## What is required
Rewrite the rows with "button" changed to "control" and everything else left as is. Omit the pictures.

## Recorded information
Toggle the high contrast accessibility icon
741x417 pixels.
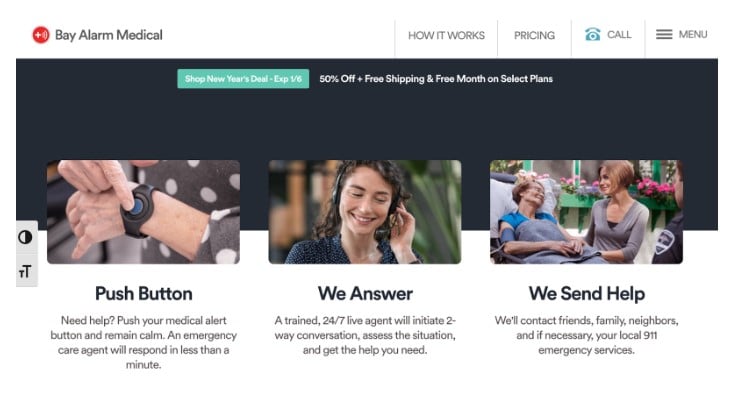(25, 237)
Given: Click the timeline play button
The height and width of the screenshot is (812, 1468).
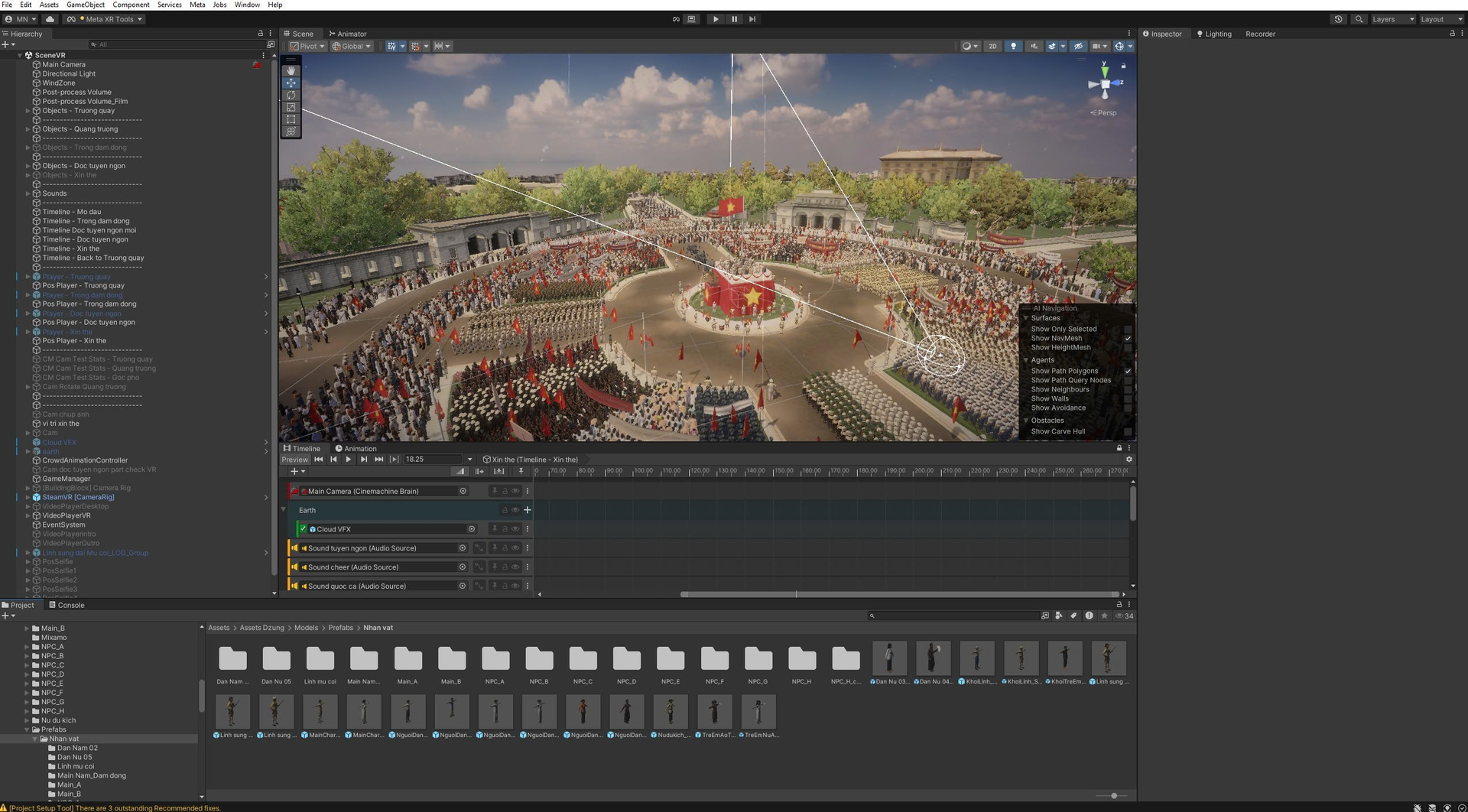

## Answer to the exercise
Toggle the high contrast accessibility icon
741x417 pixels.
(25, 237)
Given: Click the timeline play control
The height and width of the screenshot is (812, 1468).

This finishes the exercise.